SOURCE TEXT:
St. Jude patient offers her own balloon art to everyone she meets

Misheel, bald from chemotherapy, pulls up a chair on the second-floor inpatient unit. A younger child shouts, “The balloon girl!”

Suddenly, she’s surrounded by other children. She reaches into her backpack for colorful balloons and inflates and twists them into a bunny, then a unicorn, then a giraffe, then a butterfly. Then she gives them all away.

During Misheel’s nearly seven months of treatment at St. Jude Children’s Research Hospital, she learned to make balloon creations and gifted them to her comrades in cancer treatment.

Misheel was 11 years old in the summer of 2023 when her parents noticed no matter how much water she drank, she still felt thirsty. At first, they thought it was a healthy habit, far preferable to drinking juice or soda. But her thirst was never quenched. Misheel began excusing herself to go to the restroom so frequently they knew something must be wrong.

Her mother Undrakh took Misheel to the family doctor near their home in Illinois. Tests revealed a tumor on Misheel’s pituitary gland, as well as two other spots in her brain. She was diagnosed with a type of cancer called mixed germ cell tumors.

Soon, her parents obtained a referral to St. Jude. St. Jude Children’s Research Hospital leads the way the world understands, treats and defeats childhood cancer and other life-threatening diseases.

Families never receive a bill from St. Jude for treatment, travel, housing or food — so they can focus on helping their child live. Because of generous donor support, they can provide children cutting-edge treatments not covered by insurance, at no cost to families.

“We were so worried and nervous, but as soon as we walked into St. Jude, we had a feeling that we’d be okay,” said Undrakh.

Misheel learned how to create balloons from her 82-year-old godfather, Robert Dunn. On the circus stage, his name is Robert “Onionhead the Clown” Dunn. Misheel knows Dunn through UniversalSoul Circus, where her father, Gantulkhurr, is part of an acrobatic teeterboard troupe from Mongolia called The Nomads.

EXERCISE INSTRUCTIONS:
According to the article about Misheel's balloon art, who taught her how to create balloons?

Items from a data source:
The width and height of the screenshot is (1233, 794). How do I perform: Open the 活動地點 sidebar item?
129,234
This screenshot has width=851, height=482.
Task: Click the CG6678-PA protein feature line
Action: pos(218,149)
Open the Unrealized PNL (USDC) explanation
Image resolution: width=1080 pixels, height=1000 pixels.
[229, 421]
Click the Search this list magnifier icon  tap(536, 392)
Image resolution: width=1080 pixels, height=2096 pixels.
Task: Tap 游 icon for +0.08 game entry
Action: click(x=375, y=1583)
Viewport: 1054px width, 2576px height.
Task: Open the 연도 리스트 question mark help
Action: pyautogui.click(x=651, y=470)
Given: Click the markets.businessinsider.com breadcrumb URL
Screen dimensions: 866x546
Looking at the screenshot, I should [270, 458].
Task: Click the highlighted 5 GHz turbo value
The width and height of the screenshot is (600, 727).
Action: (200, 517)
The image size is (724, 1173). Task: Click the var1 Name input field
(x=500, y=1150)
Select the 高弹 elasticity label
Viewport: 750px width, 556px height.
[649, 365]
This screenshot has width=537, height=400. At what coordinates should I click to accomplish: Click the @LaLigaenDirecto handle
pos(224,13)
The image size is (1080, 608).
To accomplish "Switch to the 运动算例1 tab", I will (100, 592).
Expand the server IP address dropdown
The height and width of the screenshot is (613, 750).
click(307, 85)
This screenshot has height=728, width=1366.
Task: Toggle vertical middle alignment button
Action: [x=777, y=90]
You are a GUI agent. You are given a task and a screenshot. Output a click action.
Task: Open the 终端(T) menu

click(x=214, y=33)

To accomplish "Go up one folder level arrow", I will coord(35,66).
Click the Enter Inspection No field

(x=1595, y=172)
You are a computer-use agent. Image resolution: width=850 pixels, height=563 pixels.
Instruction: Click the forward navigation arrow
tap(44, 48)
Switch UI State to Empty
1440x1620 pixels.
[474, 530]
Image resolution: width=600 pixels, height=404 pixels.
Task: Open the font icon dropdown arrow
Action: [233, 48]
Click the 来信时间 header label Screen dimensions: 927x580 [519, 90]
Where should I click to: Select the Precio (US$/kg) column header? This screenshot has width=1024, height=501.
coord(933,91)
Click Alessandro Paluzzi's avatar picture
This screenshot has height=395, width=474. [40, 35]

REPLY:
Her 82-year-old godfather, Robert Dunn.